Ecco un articolo del Corriere tra centinaia che seguono tutti lo stesso schema – che promuove e importa l’ennesimo anglicismo figlio della rimappatura concettuale con cui si anglicizza ogni cosa spacciandola per internazionale: il phubbing.

Il termine deriva dalla combinazione delle parole “phone” (telefono) e “snubbing” (snobbare), ma in modo ponderato il titolo acchiappone si guarda bene dallo spiegarlo, perché lo si vuole introdurre facendo sentire il lettore ignorante: solo leggendo l’articolo si scoprirà che indica l’atteggiamento “telefoninocentrico” di chi continua a “pistolare” sul cellulare in modo maleducato trascurando l’interlocutore che ha davanti.

Tutto ciò, naturalmente, si esprime in inglese, e visto che si tratta di un neologismo a nessuno viene in mente di tradurlo, adattarlo o inventare una nuova parola nostra. I nuovi centri di irradiazione della lingua stanno imponendo una terminologia che non è più fatta dai nativi italiani. Nell’italietta colonizzata si ripete a pappagallo la lingua dominante, che qualche arguto linguista forse presto inserirà nelle proprie bislacche categorie dei “prestiti di necessità”, anche se è una parola di cui non si sente il bisogno. Ma crearne il bisogno fa proprio parte del progetto “itanglese”.

Pensiamo a Fantozzi che guarda la partita in tv ignorando moglie e figlia che gli si piazzano davanti. Pensiamo a uno studente distratto che invece di ascoltare la lezione parla con il compagno di banco oppure fissa il vuoto assorto nei suo pensieri. Pensiamo a un adolescente brufoloso che invece di partecipare a una conversazione si isola ascoltando la sua musica in cuffia. Pensiamo a una canzone degli anni Venti del secolo scorso in cui, con le lacrime agli occhi, la bambina mormora che la mamma non le compera mai i balocchi perché presa solo dai profumi per lei. Esistono delle parole per descrivere questo genere di “snobbamenti” egocentristici o screanzati? No. Perché non avrebbero alcun senso, e non rispondono a una necessità che invece si vuole creare introducendo un anglicismo per descrivere questo stesso atteggiamento nel caso sia il cellulare, anzi lo smartphone, l’elemento di disturbo.

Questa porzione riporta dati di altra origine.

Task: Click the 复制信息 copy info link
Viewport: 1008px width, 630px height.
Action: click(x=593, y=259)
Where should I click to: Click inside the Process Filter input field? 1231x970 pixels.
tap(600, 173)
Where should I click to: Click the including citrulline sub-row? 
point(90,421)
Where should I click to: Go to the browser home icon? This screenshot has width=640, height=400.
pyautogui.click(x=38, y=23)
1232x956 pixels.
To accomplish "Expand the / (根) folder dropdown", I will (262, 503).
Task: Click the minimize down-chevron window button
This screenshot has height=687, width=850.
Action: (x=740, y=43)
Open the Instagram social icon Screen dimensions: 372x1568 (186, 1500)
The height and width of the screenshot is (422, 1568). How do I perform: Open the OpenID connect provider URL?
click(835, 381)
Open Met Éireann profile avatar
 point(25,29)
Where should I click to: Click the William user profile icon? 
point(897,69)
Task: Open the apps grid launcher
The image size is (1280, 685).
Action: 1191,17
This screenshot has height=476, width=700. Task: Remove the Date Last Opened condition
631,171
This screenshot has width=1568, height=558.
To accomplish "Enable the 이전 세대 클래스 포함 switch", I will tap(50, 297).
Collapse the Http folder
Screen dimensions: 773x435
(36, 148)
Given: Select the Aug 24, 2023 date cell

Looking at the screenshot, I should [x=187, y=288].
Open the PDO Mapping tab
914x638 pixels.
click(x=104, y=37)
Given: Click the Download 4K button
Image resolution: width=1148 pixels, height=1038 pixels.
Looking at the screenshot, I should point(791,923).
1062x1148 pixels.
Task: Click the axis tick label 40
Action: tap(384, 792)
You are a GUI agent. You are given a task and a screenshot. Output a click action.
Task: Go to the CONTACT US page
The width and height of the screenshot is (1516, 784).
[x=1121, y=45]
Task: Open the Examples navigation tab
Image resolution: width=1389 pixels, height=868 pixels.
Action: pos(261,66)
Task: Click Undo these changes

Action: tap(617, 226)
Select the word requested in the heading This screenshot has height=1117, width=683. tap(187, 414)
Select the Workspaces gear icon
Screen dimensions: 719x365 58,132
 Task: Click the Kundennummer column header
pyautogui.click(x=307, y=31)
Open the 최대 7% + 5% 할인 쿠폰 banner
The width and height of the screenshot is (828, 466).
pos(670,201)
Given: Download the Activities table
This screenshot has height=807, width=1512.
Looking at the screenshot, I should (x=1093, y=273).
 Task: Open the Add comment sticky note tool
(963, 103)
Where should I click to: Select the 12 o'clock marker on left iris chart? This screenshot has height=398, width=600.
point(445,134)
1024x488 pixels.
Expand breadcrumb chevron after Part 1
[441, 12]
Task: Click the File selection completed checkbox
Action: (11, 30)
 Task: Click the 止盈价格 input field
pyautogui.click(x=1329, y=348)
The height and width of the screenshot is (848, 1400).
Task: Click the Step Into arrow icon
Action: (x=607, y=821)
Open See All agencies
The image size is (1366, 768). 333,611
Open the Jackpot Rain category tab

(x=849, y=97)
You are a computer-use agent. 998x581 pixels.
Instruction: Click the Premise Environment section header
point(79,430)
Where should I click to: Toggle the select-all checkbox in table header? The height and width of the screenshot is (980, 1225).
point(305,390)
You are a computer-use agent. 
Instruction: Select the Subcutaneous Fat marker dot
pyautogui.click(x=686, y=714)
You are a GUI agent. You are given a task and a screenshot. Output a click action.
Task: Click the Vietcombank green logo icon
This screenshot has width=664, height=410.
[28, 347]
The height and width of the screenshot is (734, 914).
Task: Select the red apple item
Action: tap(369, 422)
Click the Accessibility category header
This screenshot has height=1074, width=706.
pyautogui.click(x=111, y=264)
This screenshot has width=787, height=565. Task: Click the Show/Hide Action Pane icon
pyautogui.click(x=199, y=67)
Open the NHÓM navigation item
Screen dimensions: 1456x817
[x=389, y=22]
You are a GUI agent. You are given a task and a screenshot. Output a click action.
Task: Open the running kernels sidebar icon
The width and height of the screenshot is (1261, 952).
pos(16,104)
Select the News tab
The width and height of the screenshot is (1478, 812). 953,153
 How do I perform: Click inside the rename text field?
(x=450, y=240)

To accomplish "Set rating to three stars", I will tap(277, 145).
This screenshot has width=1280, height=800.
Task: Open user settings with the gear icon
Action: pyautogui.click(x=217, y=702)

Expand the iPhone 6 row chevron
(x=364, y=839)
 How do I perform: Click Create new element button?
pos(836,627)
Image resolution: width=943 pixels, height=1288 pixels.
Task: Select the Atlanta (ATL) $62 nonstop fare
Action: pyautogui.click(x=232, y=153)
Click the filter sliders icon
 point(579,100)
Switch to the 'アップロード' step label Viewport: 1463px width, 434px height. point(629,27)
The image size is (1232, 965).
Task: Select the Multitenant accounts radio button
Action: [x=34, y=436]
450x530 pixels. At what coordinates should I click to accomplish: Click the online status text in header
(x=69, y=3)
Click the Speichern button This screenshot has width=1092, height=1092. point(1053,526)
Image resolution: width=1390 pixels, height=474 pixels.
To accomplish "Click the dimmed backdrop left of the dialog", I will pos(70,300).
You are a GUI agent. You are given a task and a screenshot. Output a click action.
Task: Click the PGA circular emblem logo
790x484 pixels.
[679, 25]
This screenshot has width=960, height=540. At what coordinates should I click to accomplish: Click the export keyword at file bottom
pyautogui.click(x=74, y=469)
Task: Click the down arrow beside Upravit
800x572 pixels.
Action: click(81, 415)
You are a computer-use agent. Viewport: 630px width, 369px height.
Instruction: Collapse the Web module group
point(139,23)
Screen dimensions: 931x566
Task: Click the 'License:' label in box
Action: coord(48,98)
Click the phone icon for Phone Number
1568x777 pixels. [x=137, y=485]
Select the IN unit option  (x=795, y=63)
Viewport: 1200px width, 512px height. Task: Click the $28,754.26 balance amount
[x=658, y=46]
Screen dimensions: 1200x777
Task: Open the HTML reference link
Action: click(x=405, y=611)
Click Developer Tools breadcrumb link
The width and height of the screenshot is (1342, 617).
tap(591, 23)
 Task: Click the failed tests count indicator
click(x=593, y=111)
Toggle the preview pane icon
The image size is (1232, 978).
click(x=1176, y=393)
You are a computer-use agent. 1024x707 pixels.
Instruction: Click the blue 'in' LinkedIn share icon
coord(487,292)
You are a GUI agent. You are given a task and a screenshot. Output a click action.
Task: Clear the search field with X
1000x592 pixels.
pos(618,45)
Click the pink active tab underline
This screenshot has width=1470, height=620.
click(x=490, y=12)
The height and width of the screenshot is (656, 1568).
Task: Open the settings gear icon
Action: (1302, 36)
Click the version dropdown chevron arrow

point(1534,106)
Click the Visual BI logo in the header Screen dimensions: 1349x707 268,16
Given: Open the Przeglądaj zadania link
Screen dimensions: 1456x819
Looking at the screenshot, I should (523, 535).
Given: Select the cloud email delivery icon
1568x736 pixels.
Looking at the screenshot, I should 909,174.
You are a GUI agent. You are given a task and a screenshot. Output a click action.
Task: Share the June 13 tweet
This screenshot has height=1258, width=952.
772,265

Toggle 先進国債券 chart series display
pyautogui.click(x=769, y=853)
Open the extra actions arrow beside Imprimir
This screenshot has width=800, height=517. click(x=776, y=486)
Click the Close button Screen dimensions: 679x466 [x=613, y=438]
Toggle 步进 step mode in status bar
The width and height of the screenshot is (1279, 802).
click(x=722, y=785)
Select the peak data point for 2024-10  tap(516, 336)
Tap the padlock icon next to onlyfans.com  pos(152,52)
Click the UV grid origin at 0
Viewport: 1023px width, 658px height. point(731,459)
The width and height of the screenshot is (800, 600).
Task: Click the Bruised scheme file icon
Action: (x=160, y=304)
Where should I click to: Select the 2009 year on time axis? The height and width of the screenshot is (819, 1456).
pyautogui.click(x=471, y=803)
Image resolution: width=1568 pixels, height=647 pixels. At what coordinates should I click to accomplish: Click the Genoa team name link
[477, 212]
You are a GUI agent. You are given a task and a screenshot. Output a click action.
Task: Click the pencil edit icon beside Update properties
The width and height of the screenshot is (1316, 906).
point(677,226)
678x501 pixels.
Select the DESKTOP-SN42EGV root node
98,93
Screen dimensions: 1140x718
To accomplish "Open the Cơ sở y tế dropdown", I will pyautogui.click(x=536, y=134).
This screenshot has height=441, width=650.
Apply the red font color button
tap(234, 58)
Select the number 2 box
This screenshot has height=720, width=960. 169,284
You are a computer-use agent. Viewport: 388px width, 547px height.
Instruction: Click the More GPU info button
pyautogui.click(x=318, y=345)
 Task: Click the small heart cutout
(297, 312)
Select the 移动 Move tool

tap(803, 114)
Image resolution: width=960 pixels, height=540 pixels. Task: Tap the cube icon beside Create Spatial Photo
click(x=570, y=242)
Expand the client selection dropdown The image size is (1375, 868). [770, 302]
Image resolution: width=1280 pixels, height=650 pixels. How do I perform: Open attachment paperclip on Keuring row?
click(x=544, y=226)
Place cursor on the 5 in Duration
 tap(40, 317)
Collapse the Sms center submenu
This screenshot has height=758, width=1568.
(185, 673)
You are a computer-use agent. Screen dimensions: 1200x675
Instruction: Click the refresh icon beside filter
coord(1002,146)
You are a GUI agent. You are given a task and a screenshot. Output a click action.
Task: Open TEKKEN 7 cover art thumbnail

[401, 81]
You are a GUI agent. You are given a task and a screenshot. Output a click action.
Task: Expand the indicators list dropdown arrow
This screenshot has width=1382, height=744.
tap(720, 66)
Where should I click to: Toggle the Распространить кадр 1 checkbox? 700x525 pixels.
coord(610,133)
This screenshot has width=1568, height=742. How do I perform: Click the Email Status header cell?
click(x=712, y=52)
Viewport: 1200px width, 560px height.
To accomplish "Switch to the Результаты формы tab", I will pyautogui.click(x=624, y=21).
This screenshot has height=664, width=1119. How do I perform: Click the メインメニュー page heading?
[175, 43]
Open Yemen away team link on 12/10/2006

L’inglese: un obbligo per i cittadini ma non per i politici

Intanto, venendo a quanto accade in Italia, la politica si è schierata dalla parte dell’inglese: lo ha reso obbligatorio nella scuola – invece che essere una scelta – e soprattutto lo ha fatto diventare un requisito per essere assunti nella pubblica amministrazione o per presentare i progetti di ricerca. Ma questa imposizione dell’inglese che discrimina le altre lingue, e a maggior ragione i cittadini che le conoscono, non è un requisito anche per i politici, che ne sono esentati, e in molti casi faticano persino a esprimersi in italiano e a maneggiare il congiuntivo.

In questo modo la nostra lingua si anglicizza e l’inglese internazionale guadagna terreno facendo tabula rasa del plurilinguismo, che dovrebbe essere un valore e non un ostacolo alla comunicazione internazionale da svolgersi nella lingua naturale dei Paesi anglofoni.

Bisognerebbe gridare forte che la lingua dell’Europa è la traduzione, per dirla con Umberto Eco, che l’inglese non è la nostra lingua e non è una lingua superiore rispetto alle altre. Che non è un requisito per saper governare, ma neanche un requisito per sapere insegnare una qualunque materia, per lavorare nella pubblica amministrazione o per presentare il proprio progetto di ricerca. Fare della lingua inglese un requisito da imporre ai cittadini (ma non ai politici) significa discriminare le altre lingue nazionali e ridurle a dialetti di un mondo che parla e pensa in inglese. L’attuale regressione dell’italiano e la comparsa dell’itanglese dipendono da questa mentalità suicida che dovremmo combattere, invece che sposare.